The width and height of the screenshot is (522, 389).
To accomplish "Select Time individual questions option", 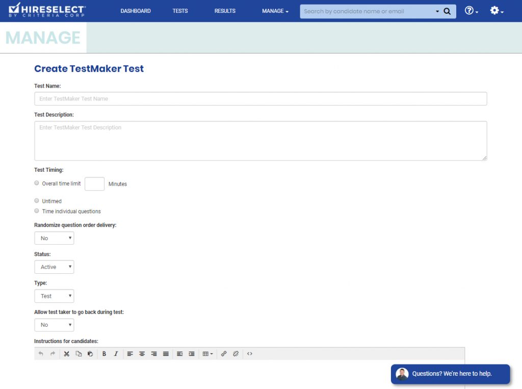I will pos(37,211).
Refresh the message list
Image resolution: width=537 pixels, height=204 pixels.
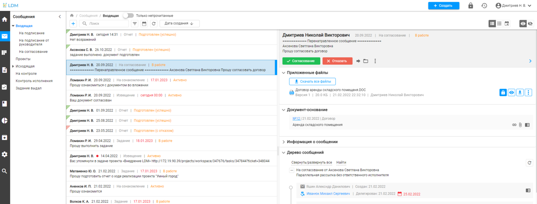point(154,24)
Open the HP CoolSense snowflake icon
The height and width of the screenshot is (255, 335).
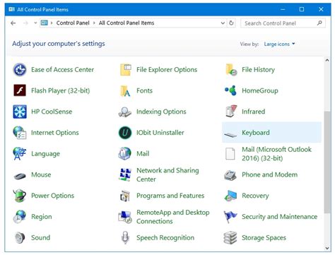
........
Every line above holding the string "screenshot" should be listed.

The width and height of the screenshot is (522, 389).
The height and width of the screenshot is (255, 335).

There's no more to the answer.